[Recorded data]
^^^^^^^^^^^^^^^^
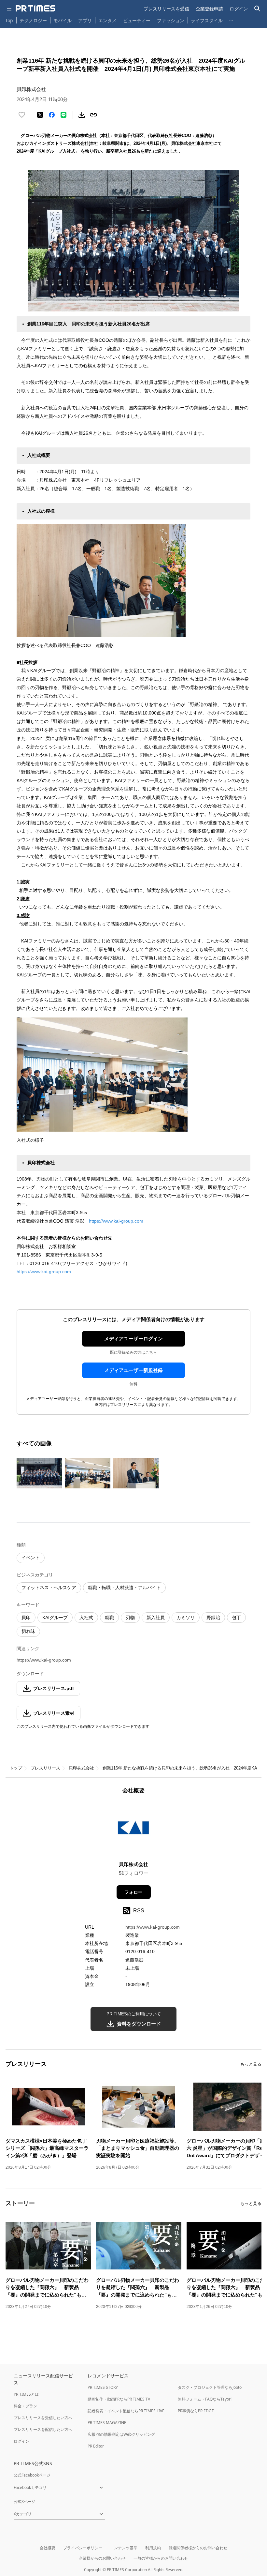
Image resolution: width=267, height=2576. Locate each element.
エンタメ (107, 20)
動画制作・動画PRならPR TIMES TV (119, 2399)
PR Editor (96, 2446)
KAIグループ (55, 1617)
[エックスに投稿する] (40, 115)
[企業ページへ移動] (133, 1829)
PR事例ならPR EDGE (196, 2411)
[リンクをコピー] (93, 115)
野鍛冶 (213, 1617)
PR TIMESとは (26, 2394)
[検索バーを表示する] (257, 8)
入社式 (86, 1617)
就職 (109, 1617)
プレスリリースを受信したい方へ (43, 2417)
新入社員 (156, 1617)
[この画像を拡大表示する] (39, 1473)
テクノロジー (33, 20)
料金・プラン (25, 2406)
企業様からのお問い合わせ (102, 2558)
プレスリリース (45, 1768)
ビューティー (136, 20)
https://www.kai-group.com (116, 1221)
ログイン (239, 9)
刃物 (130, 1617)
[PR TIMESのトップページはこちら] (35, 8)
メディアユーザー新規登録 (133, 1370)
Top (9, 20)
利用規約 (153, 2548)
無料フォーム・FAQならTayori (205, 2399)
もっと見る (250, 2064)
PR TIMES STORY (103, 2387)
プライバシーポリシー (82, 2548)
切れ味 (28, 1631)
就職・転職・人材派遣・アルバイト (124, 1587)
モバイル (62, 20)
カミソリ (185, 1617)
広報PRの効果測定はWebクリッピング (121, 2434)
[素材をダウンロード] (82, 115)
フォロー (133, 1892)
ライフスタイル (207, 20)
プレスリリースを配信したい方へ (43, 2429)
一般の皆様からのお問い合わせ (161, 2558)
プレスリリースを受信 (166, 9)
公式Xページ (24, 2501)
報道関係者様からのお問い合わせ (198, 2548)
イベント (30, 1557)
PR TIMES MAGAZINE (107, 2422)
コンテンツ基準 (123, 2548)
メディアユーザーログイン (133, 1338)
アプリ (85, 20)
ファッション (170, 20)
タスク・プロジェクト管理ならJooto (210, 2387)
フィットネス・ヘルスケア (48, 1587)
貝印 (26, 1617)
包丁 (236, 1617)
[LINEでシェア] (63, 115)
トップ (15, 1768)
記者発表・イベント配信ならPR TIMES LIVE (126, 2411)
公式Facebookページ (32, 2475)
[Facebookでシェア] (52, 115)
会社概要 (47, 2548)
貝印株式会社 (81, 1768)
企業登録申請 (209, 9)
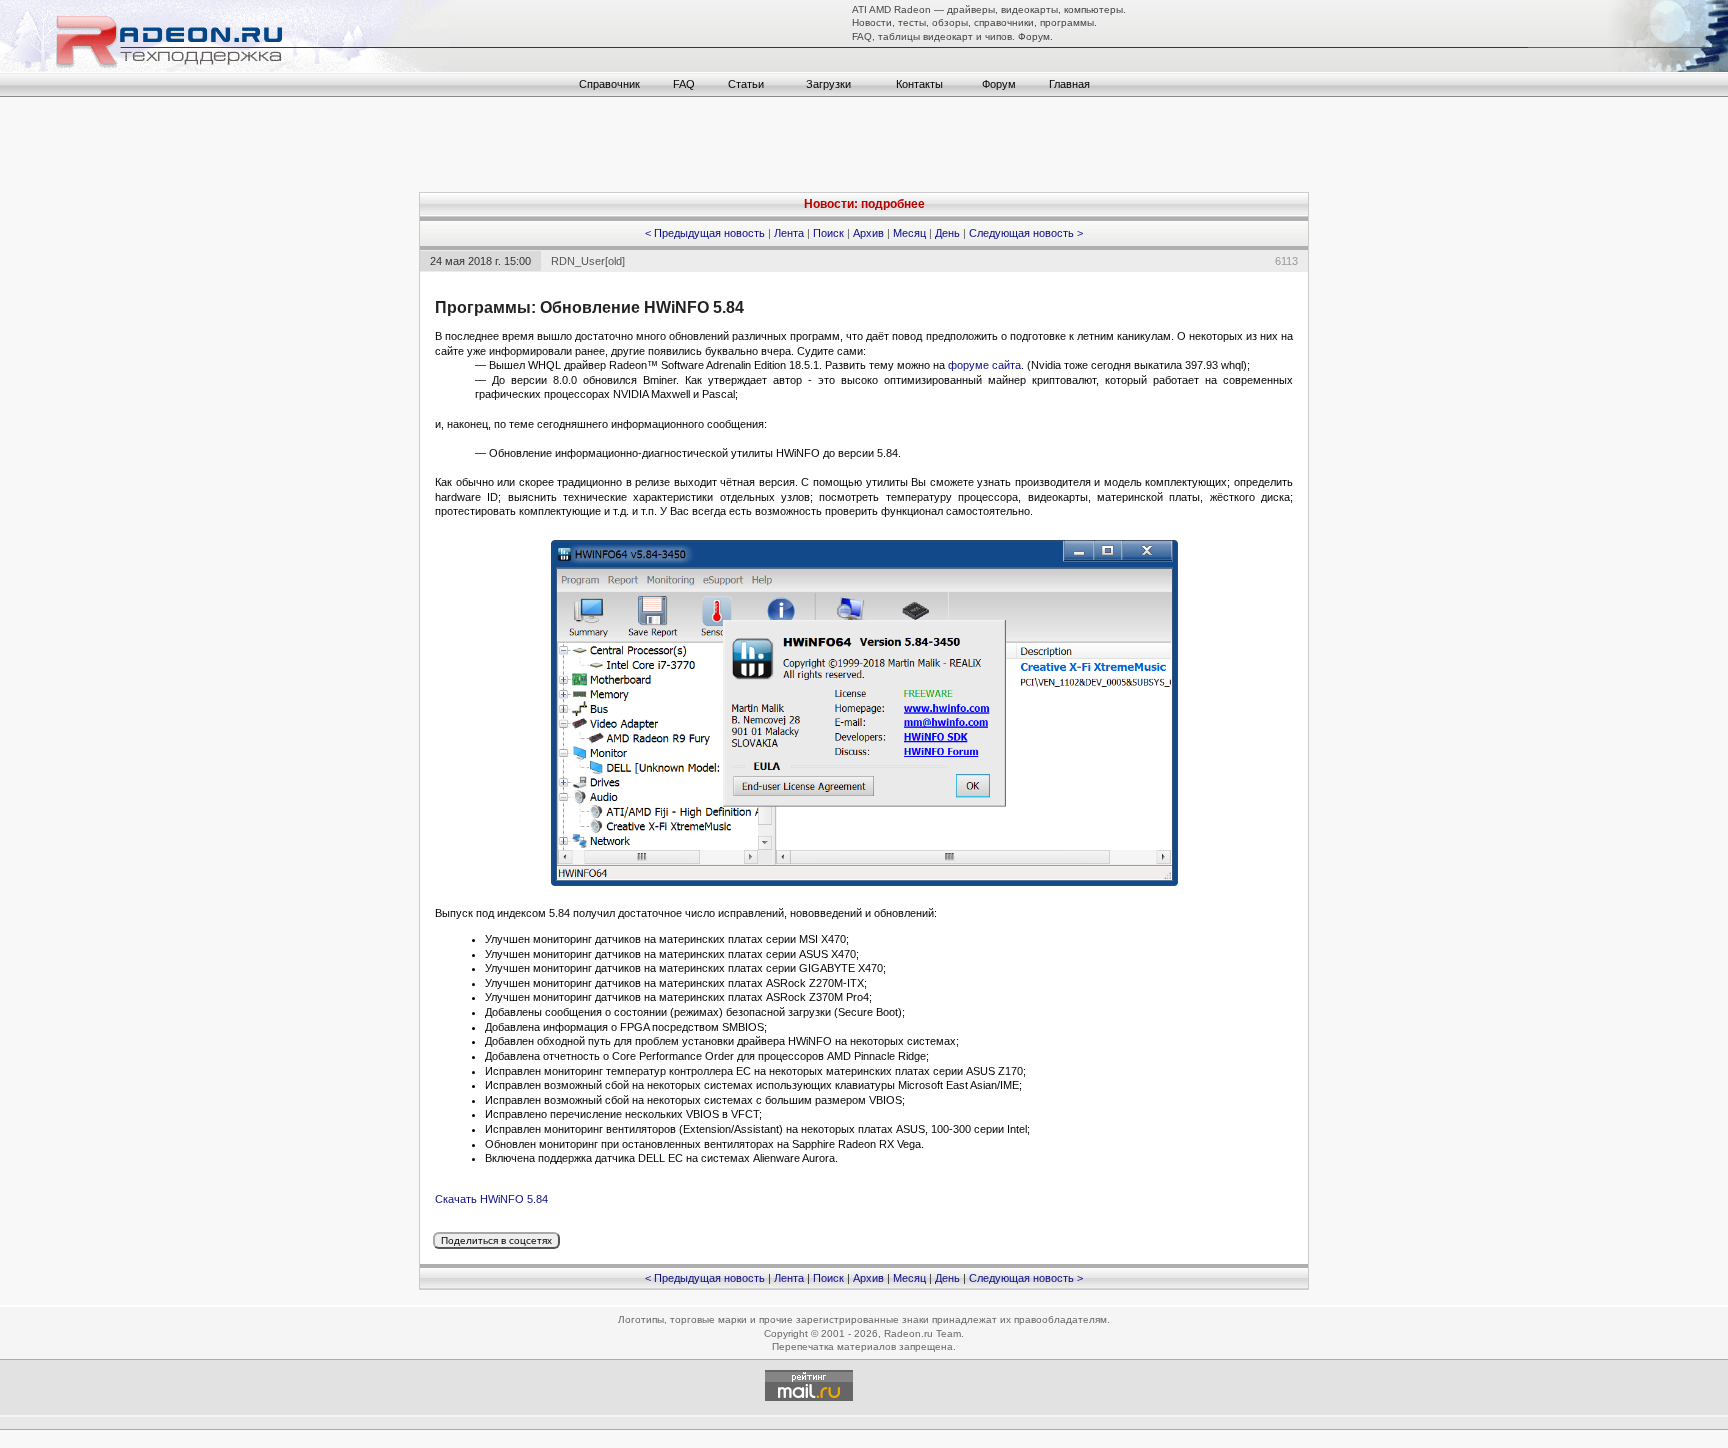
^^^^^^^^^^^^^^^^
> [TASK DIRECTIONS]:
Only the lines from the one containing "PR事例ならPR EDGE (196, 2411)" through the last line of the entries should be transcribed, exactly and with no pictures.

> [RESULT]:
PR事例ならPR EDGE (196, 2411)
[リンクをコピー] (93, 115)
野鍛冶 (213, 1617)
PR TIMESとは (26, 2394)
[検索バーを表示する] (257, 8)
入社式 (86, 1617)
就職 (109, 1617)
プレスリリースを受信したい方へ (43, 2417)
新入社員 (156, 1617)
[この画像を拡大表示する] (39, 1473)
テクノロジー (33, 20)
料金・プラン (25, 2406)
企業様からのお問い合わせ (102, 2558)
プレスリリース (45, 1768)
ビューティー (136, 20)
https://www.kai-group.com (116, 1221)
ログイン (239, 9)
刃物 (130, 1617)
[PR TIMESのトップページはこちら] (35, 8)
メディアユーザー新規登録 (133, 1370)
Top (9, 20)
利用規約 (153, 2548)
無料フォーム・FAQならTayori (205, 2399)
もっと見る (250, 2064)
PR TIMES STORY (103, 2387)
プライバシーポリシー (82, 2548)
切れ味 (28, 1631)
就職・転職・人材派遣・アルバイト (124, 1587)
モバイル (62, 20)
カミソリ (185, 1617)
広報PRの効果測定はWebクリッピング (121, 2434)
[素材をダウンロード] (82, 115)
フォロー (133, 1892)
ライフスタイル (207, 20)
プレスリリースを配信したい方へ (43, 2429)
一般の皆様からのお問い合わせ (161, 2558)
プレスリリースを受信 (166, 9)
公式Xページ (24, 2501)
報道関係者様からのお問い合わせ (198, 2548)
イベント (30, 1557)
PR TIMES MAGAZINE (107, 2422)
コンテンツ基準 (123, 2548)
メディアユーザーログイン (133, 1338)
アプリ (85, 20)
ファッション (170, 20)
タスク・プロジェクト管理ならJooto (210, 2387)
フィットネス・ヘルスケア (48, 1587)
貝印 (26, 1617)
包丁 (236, 1617)
[LINEでシェア] (63, 115)
トップ (15, 1768)
記者発表・イベント配信ならPR TIMES LIVE (126, 2411)
公式Facebookページ (32, 2475)
[Facebookでシェア] (52, 115)
会社概要 (47, 2548)
貝印株式会社 (81, 1768)
企業登録申請 (209, 9)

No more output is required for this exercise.